◆ Written task
Give each line of the items below as one string in a JSON list, leaving out blank lines and the pictures.

◆ Data for this exercise
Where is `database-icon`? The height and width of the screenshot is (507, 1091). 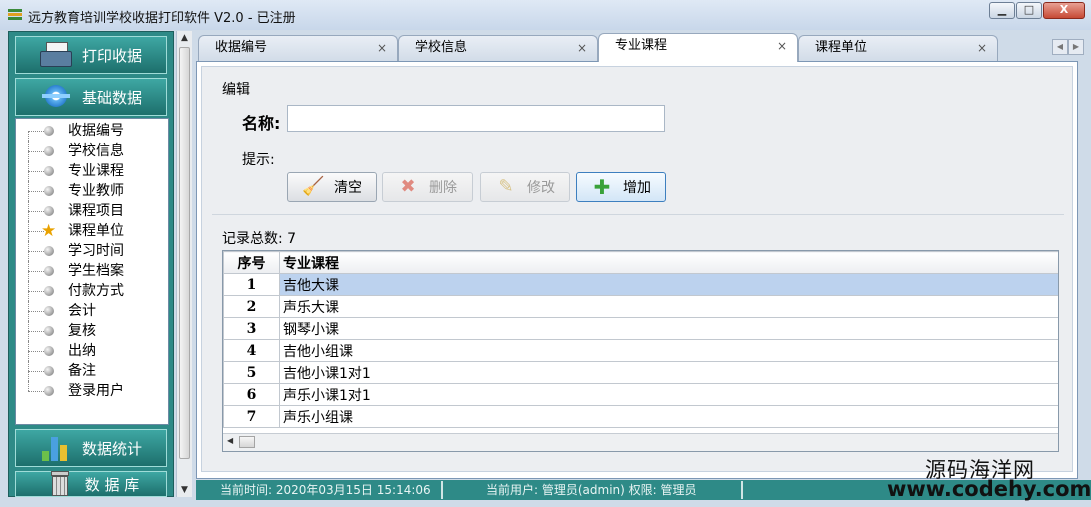
database-icon is located at coordinates (59, 484).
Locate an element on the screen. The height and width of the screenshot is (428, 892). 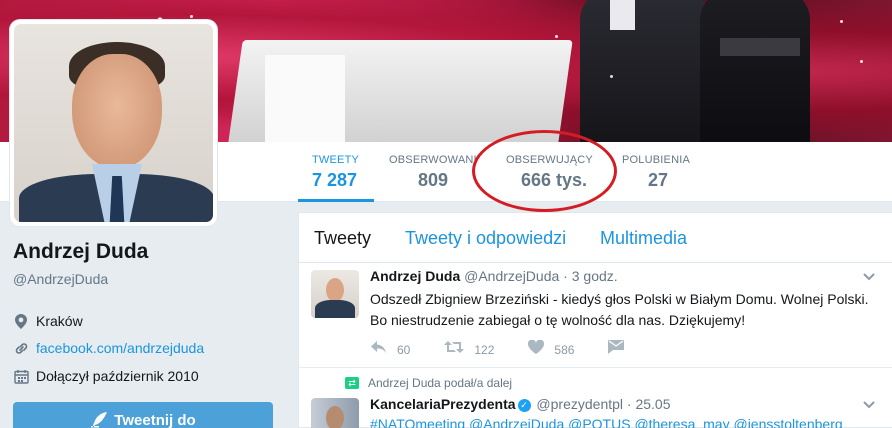
profile-joined: Dołączył październik 2010 is located at coordinates (106, 376).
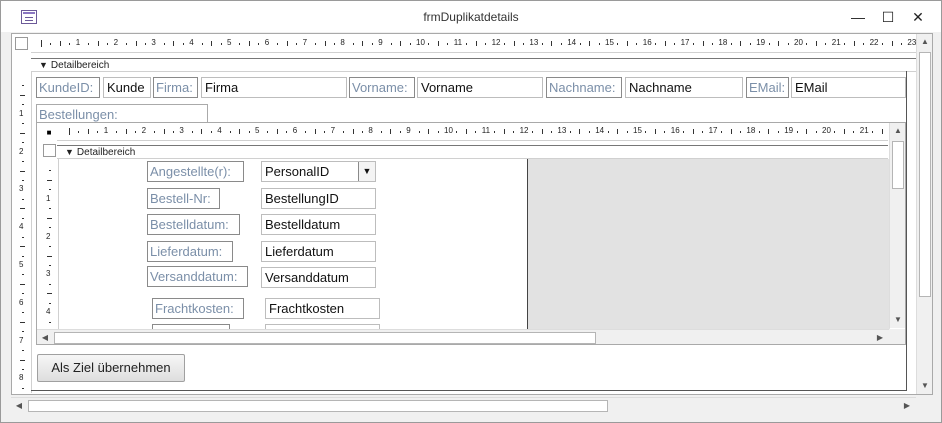  What do you see at coordinates (370, 130) in the screenshot?
I see `ruler-number: 8` at bounding box center [370, 130].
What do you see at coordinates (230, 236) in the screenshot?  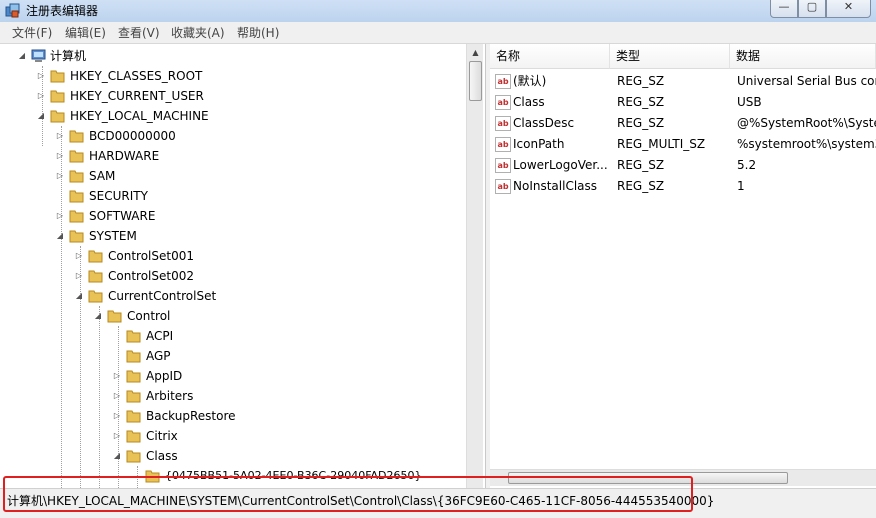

◆ Answer area
[
  "Where is `database-icon`? The height and width of the screenshot is (507, 1091). ",
  "database-icon is located at coordinates (59, 484).",
  "Locate an element on the screen. The height and width of the screenshot is (428, 892). ",
  "profile-joined: Dołączył październik 2010 is located at coordinates (106, 376).",
  "  What do you see at coordinates (370, 130) in the screenshot?",
  "I see `ruler-number: 8` at bounding box center [370, 130].",
  "What do you see at coordinates (230, 236) in the screenshot?  "
]